QUESTIONS TO ANSWER:
- A) Where did Pop receive his battlefield commission, according to the funeral oration?
- B) Please pick up the funeral oration after its last sentence and carry it on for a paragraph or two.
TEXT EXCERPT below:
An early display of my budding interest in Fleet Street. Sent February 1991 (I was aged 14).

Highlights from Pop's Funeral Oration

Ronald Edmondson. But nobody has ever called him that. When he was young his family called him Bun. Without exception, his friends called him Eddy. And we at home always called him Pop.

He was born in Liverpool on 28 September 1917, the only son with three sisters, Norah, Mui and Mai. He left school at 14 and went to work as a tea boy and messenger for Liverpool Corporation and while there trained as surveyor.

Pop fought in North Africa and Italy and received a battlefield commission at Monte Cassino, after all his officers had been killed or wounded.

Thankfully, he came back from War whole, uninjured, and in good spirits.

He also brought back with him a knowledge of an entirely new and unknown technology that he had seen in the secret war-time research department of Alfa Romeo in Turin – plastics injection moulding.

With what he had learnt, he built his first moulding machine – he was adamant that it was the first operational screw injection moulding machine in the world – and he always said he would have patented the idea if he hadn’t stolen it in the first place!

In 1968 we almost lost him to a heart attack and in 1987 he had another. His cardiologist suggested a by-pass operation but warned that because of his age – 70 – there was a slight chance of triggering Alzheimer’s Disease. And so it was.

Alzheimers is a cruel disease and his memory relentlessly faded, like the curtain slowly coming down prematurely on some grand and magnificent opera, but not smoothly and quickly, but jerkily and intermittently but always relentlessly.

Seven years ago he went into the special care at Sunrise Senior Living who have treasured him and cared for him as he just faded away in all meanings of the word, his memory, his strength, his appetite, his weight, his magic.

Ma visited him regularly and was with him Thursday two-weeks ago and sensed the end was near. She gently told him it was time to go. And so it was. He passed away the next day, 5 weeks short of their 65th wedding anniversary and a couple of months short of his 90th birthday.
End of TEXT EXCERPT.
RECORDED DATA below:
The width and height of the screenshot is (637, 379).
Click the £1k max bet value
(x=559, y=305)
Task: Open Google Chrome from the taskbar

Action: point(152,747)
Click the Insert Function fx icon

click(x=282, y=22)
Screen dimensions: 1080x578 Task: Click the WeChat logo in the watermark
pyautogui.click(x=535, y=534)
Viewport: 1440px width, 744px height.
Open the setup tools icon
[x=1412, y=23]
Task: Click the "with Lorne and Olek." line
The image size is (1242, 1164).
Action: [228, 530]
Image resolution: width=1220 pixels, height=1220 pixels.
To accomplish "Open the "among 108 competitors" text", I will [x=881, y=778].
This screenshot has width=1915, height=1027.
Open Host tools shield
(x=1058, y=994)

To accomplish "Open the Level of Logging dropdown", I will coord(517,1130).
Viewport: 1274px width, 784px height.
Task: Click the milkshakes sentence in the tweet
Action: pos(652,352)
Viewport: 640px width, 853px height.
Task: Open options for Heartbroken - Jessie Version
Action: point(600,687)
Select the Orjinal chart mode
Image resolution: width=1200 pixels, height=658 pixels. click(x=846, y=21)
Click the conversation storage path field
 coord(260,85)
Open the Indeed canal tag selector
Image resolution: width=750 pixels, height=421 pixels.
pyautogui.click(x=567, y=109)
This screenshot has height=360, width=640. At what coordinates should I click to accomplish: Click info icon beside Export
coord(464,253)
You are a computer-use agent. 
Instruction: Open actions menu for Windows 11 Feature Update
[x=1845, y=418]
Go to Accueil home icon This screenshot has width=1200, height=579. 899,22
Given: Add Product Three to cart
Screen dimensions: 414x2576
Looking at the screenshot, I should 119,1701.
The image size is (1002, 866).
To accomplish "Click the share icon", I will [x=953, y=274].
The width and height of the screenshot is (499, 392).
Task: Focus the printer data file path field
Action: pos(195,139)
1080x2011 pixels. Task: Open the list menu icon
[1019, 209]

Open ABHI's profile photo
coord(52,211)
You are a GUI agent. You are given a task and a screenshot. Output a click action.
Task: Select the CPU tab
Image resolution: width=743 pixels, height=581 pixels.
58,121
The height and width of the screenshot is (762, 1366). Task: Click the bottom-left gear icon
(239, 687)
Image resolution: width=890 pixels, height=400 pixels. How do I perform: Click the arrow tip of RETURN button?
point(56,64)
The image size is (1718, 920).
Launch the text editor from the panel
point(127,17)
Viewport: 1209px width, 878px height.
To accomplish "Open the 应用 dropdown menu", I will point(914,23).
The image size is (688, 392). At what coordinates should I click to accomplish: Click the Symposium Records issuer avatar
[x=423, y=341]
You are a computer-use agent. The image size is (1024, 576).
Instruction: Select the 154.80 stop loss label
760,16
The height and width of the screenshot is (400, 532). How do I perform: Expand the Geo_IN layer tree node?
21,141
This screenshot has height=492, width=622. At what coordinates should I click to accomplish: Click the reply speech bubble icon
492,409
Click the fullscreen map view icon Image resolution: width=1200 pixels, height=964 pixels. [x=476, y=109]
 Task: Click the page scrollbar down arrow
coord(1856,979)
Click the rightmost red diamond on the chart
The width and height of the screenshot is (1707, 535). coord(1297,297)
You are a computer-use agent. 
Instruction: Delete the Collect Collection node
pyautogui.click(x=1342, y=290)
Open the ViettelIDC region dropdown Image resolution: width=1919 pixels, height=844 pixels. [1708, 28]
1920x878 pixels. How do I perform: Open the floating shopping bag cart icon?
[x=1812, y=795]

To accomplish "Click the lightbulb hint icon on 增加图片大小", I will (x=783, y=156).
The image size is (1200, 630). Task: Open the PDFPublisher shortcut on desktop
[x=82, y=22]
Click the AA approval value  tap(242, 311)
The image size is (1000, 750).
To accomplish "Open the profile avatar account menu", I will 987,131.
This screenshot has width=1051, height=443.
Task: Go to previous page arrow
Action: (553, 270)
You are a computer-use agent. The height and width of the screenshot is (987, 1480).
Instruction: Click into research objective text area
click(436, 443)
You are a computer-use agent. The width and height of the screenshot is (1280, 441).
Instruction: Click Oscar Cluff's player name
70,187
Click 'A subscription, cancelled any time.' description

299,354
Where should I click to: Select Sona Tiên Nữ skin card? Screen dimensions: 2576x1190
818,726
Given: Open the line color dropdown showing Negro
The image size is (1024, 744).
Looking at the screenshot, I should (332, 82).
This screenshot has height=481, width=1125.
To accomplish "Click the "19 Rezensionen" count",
End of RECORDED DATA.
RESULTS OF THE TASKS:
- A) At Monte Cassino.

- B)
Pop had a fabulous sense of humour and enjoyed laughing and making the people around him laugh, too. I do not recall him as a “teller of jokes” but he was always up for what he called a sky-lark.

I recall when James and Russell were very young we were travelling by train as a family and Pop took the boys off for an explore. Five or ten minutes later the whole train was treated to the three of them singing The Pop Club song – “Pop goes the weasel” over the public address system. It caused great laughter through the entire train, and the poor guard, who had been at the very far end came running through to end this outrage.

Pop’s plastics businesses and the foundations they provided have brought untold material wealth. For a family that started off in a tiny terraced house – with an outside privvy and the bath in the kitchen – on the Progress Estate in Eltham we have come an extraordinary long way.

But to make great store of this is to miss the point. This Golden Age – this magical time – is more about the attitudes, beliefs and the headlines ... being passed on. I look at Ma and Pop’s grandchildren and great-grandchildren and truly, their lives and those of the generations yet to come have been touched by Pop’s magic. And I hope in some little way that magic has reached out and touched the wider circle of friends around him.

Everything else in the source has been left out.